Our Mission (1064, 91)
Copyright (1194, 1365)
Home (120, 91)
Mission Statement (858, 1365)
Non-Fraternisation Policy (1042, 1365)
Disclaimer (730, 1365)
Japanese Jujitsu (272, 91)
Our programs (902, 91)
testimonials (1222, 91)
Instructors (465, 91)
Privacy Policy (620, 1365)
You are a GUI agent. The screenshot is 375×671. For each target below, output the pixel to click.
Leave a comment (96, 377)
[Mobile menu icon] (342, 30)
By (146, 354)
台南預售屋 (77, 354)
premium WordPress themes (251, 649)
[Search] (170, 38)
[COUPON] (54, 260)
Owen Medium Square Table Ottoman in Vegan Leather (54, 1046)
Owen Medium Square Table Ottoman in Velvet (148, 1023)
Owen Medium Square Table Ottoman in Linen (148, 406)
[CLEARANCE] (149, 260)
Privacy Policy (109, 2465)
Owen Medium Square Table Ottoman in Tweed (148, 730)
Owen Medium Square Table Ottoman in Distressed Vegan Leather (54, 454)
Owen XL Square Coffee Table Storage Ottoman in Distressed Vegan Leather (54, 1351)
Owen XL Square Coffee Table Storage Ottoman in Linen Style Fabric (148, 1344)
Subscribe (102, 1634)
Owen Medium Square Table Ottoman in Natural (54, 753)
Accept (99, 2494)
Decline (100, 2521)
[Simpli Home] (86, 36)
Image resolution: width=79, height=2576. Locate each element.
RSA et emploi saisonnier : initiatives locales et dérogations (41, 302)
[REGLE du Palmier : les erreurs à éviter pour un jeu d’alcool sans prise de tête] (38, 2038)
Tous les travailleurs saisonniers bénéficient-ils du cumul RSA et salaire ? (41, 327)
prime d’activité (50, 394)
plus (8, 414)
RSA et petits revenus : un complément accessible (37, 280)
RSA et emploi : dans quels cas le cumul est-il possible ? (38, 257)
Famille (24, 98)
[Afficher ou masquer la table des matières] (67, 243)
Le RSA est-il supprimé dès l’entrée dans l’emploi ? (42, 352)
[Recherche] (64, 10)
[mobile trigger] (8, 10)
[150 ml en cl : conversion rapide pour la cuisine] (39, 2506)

---

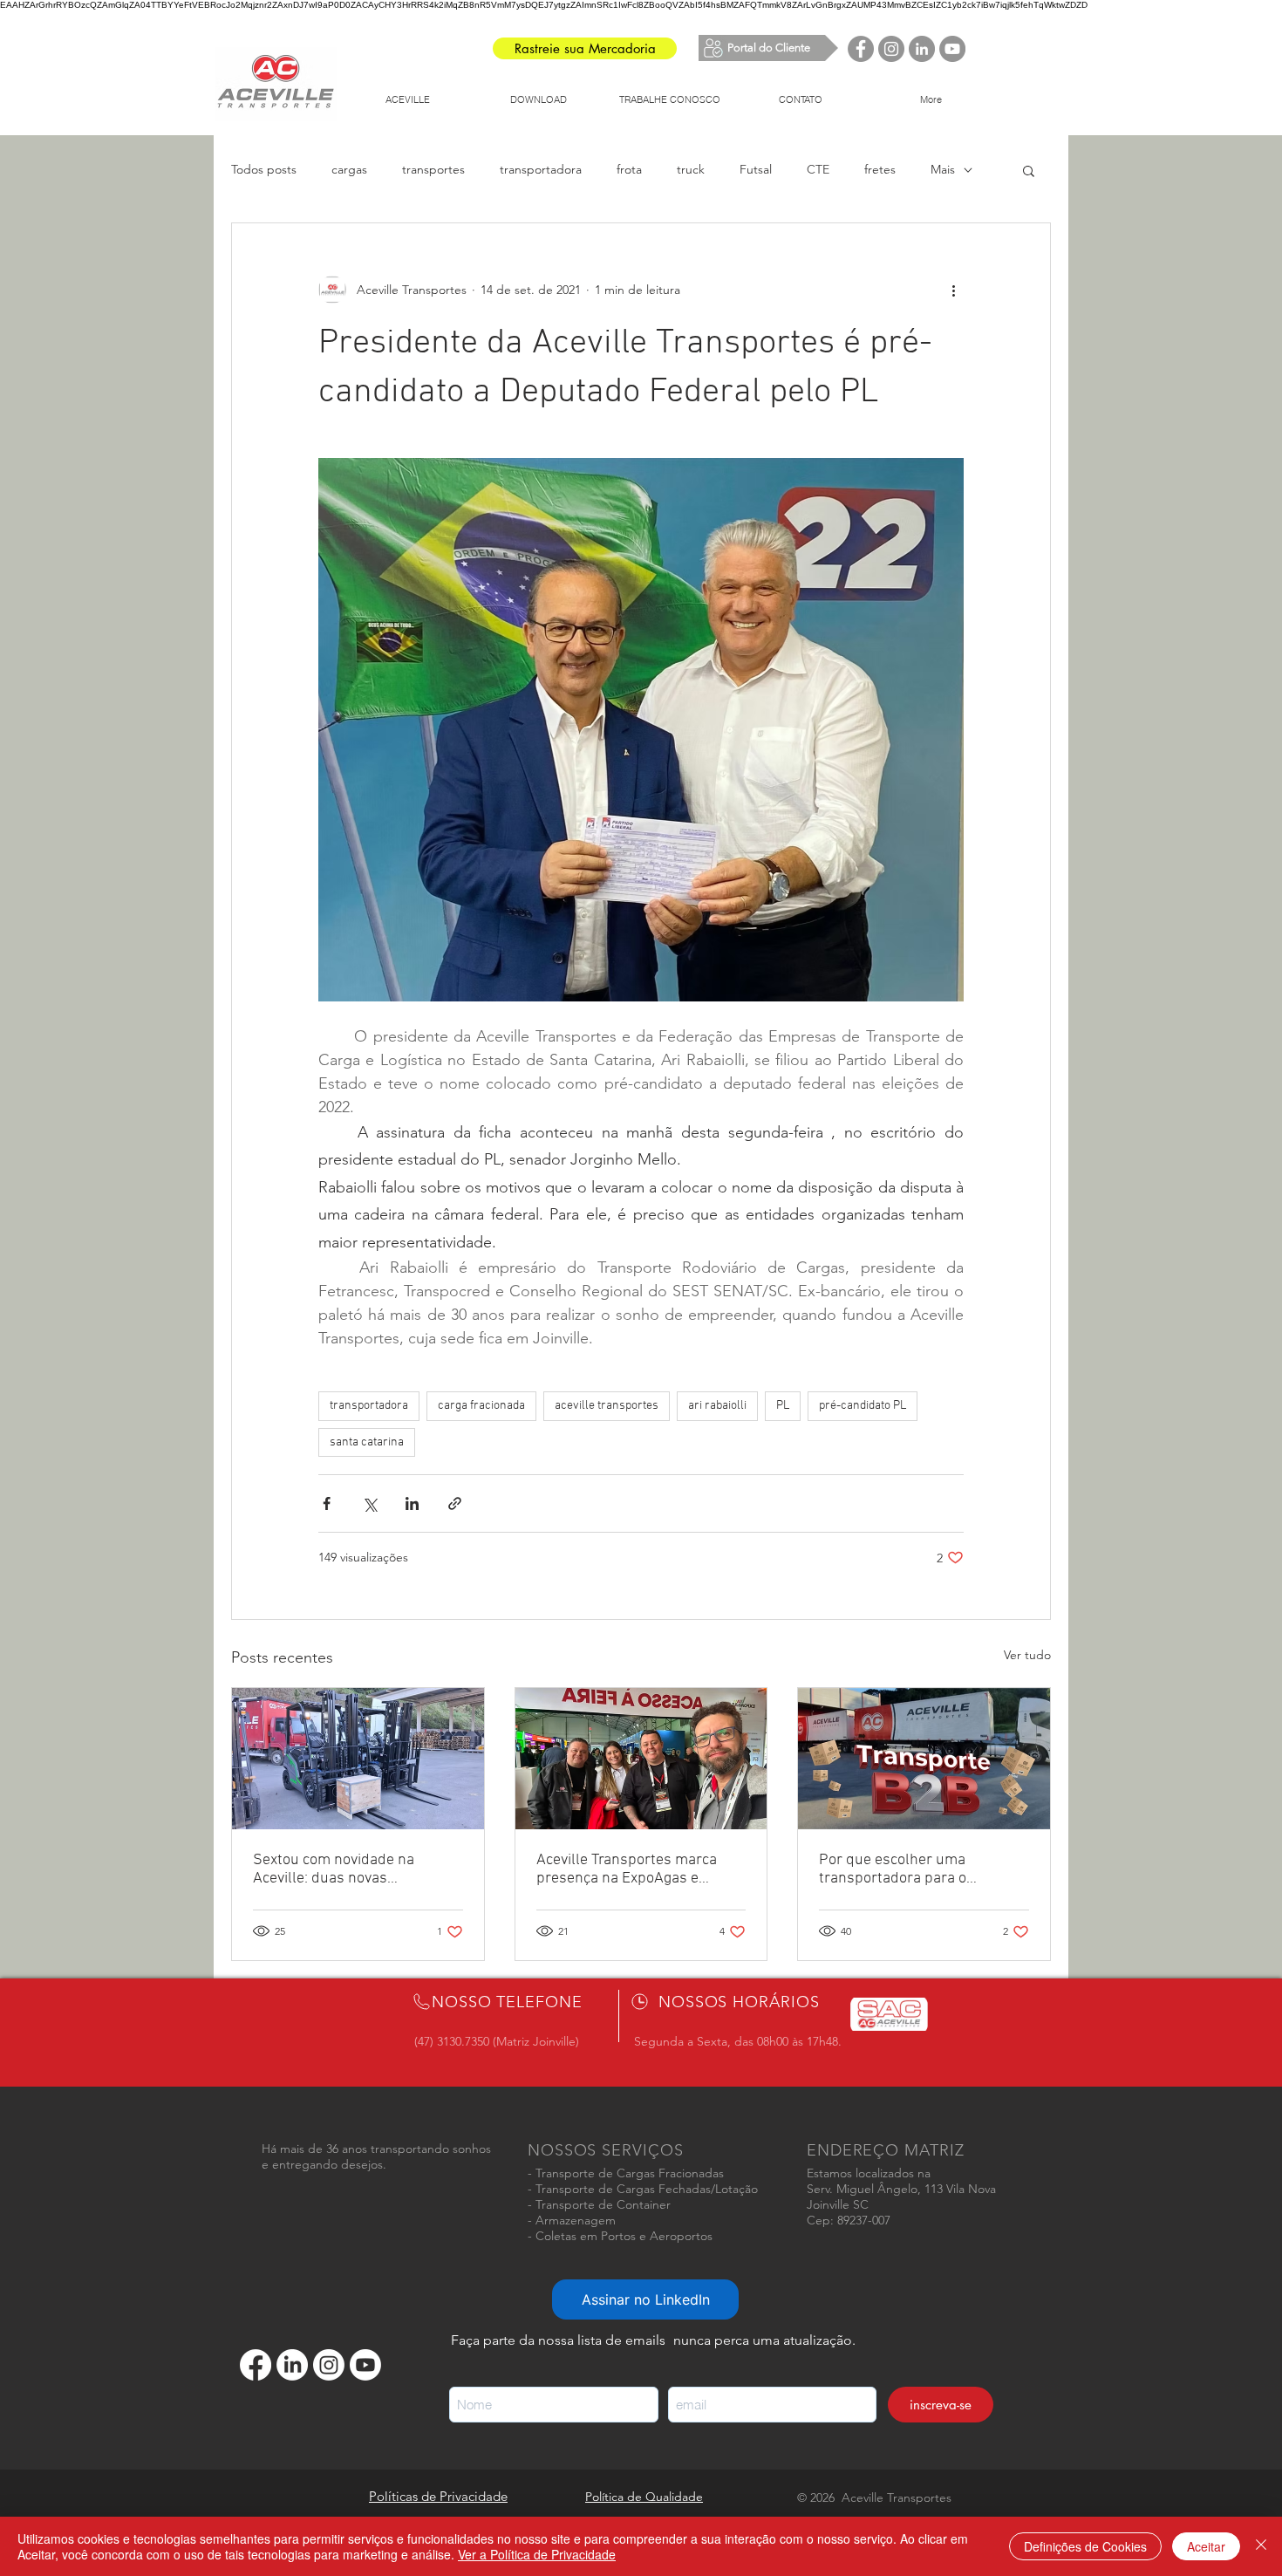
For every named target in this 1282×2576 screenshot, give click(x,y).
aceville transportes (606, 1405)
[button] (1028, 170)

--

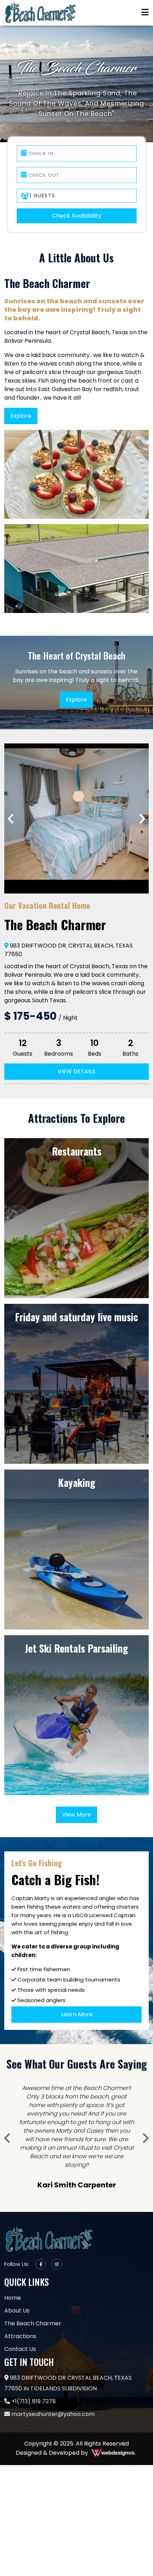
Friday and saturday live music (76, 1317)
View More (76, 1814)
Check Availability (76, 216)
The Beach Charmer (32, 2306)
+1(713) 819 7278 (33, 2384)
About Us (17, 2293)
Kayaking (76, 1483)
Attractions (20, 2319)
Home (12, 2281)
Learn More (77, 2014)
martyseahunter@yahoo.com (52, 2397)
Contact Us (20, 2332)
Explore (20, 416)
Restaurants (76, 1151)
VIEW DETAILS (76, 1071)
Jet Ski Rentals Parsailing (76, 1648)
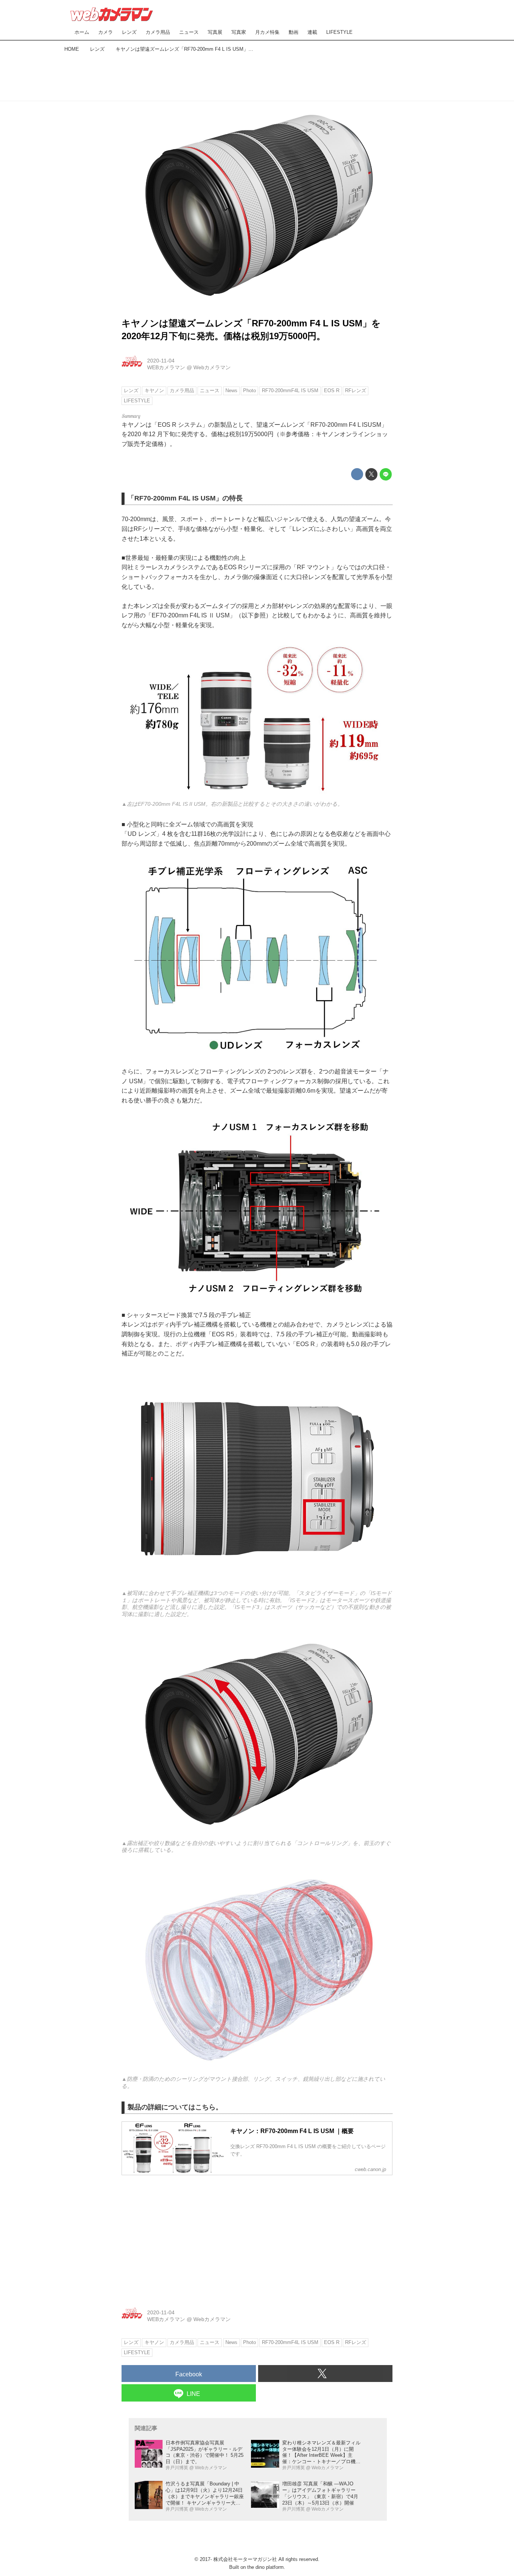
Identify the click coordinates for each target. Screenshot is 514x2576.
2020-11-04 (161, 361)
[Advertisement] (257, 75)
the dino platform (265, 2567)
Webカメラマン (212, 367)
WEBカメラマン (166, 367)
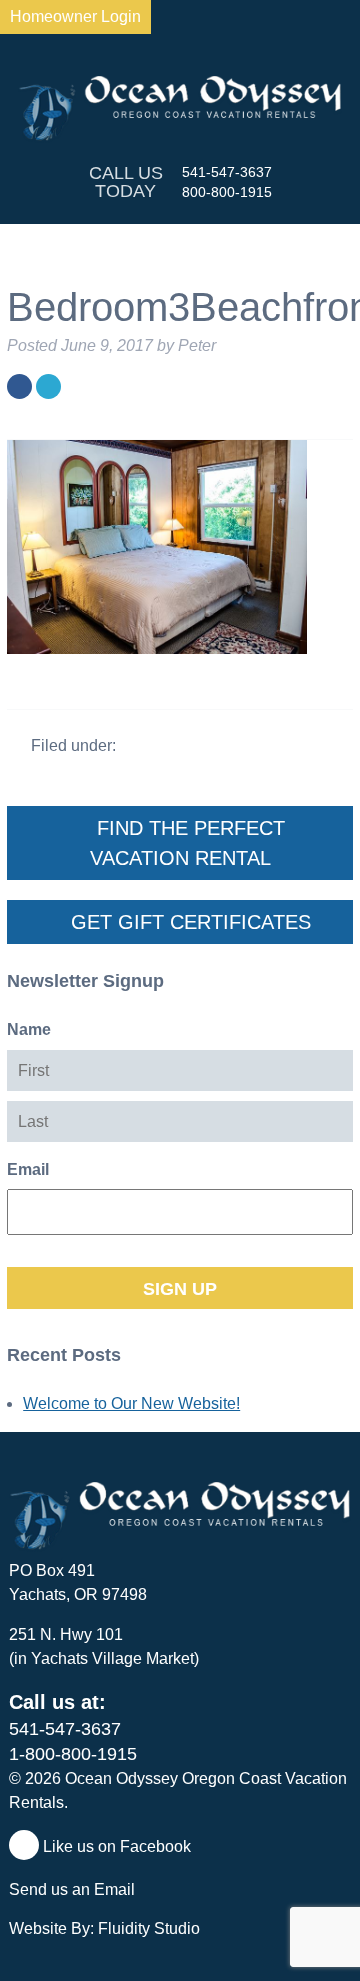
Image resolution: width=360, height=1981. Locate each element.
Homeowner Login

_What to work on_
Only the lines starting at the one that includes "the dino platform (265, 2567)" and ending at the one that includes "Homeowner Login" should be retyped, exactly, from the records above; no pictures.

_Result of the task_
the dino platform (265, 2567)
Webカメラマン (212, 367)
WEBカメラマン (166, 367)
Image resolution: width=360, height=1981. Locate each element.
Homeowner Login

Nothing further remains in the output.